Whenever a line of the entries below holds the string "computer", copy that line and return it.

§ Stored data entries:

☆ ☆ ☆

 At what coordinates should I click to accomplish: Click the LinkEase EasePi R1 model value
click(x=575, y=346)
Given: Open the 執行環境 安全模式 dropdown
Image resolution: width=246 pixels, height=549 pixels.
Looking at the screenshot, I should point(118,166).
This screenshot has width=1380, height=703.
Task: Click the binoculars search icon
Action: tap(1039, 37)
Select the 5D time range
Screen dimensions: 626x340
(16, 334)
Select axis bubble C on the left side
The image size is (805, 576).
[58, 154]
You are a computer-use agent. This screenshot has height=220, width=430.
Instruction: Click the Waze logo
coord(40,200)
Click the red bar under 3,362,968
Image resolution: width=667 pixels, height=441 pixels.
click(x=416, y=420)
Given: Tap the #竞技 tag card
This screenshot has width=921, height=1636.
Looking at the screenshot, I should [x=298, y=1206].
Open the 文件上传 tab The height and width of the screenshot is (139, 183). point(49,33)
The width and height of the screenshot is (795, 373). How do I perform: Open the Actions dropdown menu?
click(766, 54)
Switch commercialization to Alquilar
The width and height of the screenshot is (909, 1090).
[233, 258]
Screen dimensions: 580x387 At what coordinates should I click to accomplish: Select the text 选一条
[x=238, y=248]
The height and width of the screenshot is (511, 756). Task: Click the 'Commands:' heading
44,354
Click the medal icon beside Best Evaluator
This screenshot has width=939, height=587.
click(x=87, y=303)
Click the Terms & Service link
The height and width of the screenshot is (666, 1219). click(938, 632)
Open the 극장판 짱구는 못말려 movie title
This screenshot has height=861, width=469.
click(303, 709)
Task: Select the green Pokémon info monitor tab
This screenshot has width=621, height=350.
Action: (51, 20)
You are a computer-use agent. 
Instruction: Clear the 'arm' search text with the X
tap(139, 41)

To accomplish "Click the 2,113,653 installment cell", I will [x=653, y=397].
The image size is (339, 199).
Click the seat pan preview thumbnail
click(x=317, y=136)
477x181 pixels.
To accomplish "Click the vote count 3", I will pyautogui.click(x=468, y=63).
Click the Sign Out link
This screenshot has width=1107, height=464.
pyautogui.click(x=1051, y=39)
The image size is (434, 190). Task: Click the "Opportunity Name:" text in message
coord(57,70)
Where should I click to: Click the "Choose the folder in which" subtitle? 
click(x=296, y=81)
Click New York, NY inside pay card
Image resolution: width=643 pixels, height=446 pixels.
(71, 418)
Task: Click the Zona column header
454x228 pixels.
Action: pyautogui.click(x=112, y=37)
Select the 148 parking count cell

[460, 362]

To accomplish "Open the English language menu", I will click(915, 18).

☆ ☆ ☆

§ Exercise result:
You are a computer-use agent. This screenshot has height=220, width=430.
You are a computer-use agent. 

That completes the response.